Expenditure on healthcare services and facilities for physically challenged allowable
deduction up to Kshs. 50,000 per month.
• Reduction of tax burden on senior citizens: The Minister of Finance reduced the tax
burden on senior citizens by increasing the exemption gap of monthly pension income from
Kshs. 15,000 to Kshs. 25,000 of monthly, i.e. the first Kshs 25,000 of monthly pension
income is exempted from tax, from Kshs. 15,000 that was previously exempted.
• For lumpsum withdrawals, the first Kshs. 600,000, up from Kshs. 480,000 withdrawals from
a registered pension or individual retirement fund is exempted from tax.
• VAT: To fasten the withholding VAT claiming process, withholding agents are required to
issue withholding VAT certificate at the point of payment. Previously, the agent was obligated
to furnish the supplier with “acknowledgement of the payment.”
• Turnover Tax: Turnover tax of 3% has been introduced. It targets businesses with an
annual turnover of between Kshs. 500,000 and Kshs. 5,000,000. These include individuals
and partnerships. Turnover tax returns shall be submitted quarterly using a pay-in slip.
The regulations also say that the payments shall be made by the 20th day of the month
immediately following the end of the tax quarter.
8.7 Allowances:
• Capital expenditure incurred in acquisition of an indefeasible right to use a fibre optic cable
by a telecommunication operator granted deduction of 5% per annum.
• Allowance is granted at 25% per annum on cost of commercial buildings.

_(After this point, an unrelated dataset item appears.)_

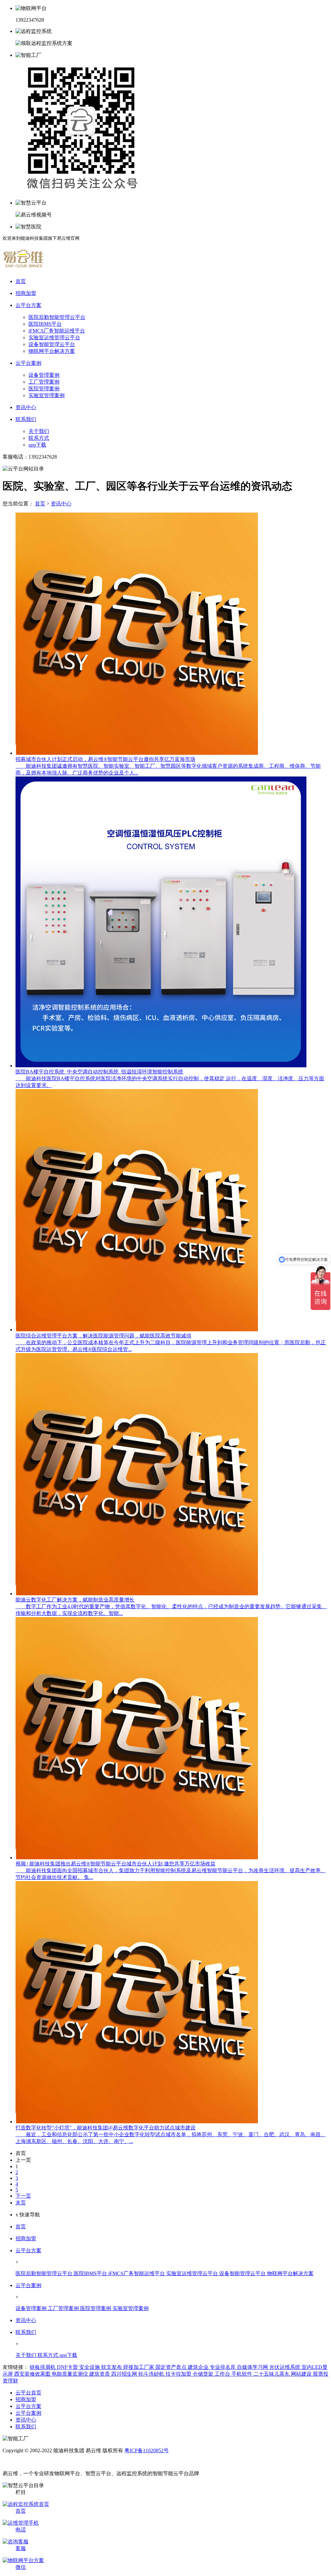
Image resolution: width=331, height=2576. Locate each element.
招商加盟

• Telecommunication equipment has been granted specific allowance at 20% per annum on
cost.
• Qualifying cost of machinery and buildings on investment deduction has been capped to
Kshs. 200 million. i.e. for buildings or machinery to qualify for investment deduction, their
cost must be Kshs. 200 million or more.
• An investment deduction has been introduced on filming equipment. It has been granted at
100%.
• A special incentive has been introduced for investment in the satellite towns adjoining
Nairobi, Mombasa or Kisumu at 150%. This is to decongest the three cities. It is also an
incentive to encourage regional growth.
• Expenditure on computer software is allowable at 5% per annum.
8.8 Taxpayer Education
The Kenya Revenue Authority (KRA), in its quest to modernise the Kenyan tax system, is holding
seminars to sensitise the taxpayers on the importance of paying tax. The Kenya Revenue
Authority also creates awareness to the taxpayers on their rights and obligations, regarding tax
issues. The seminars are being held on a monthly basis.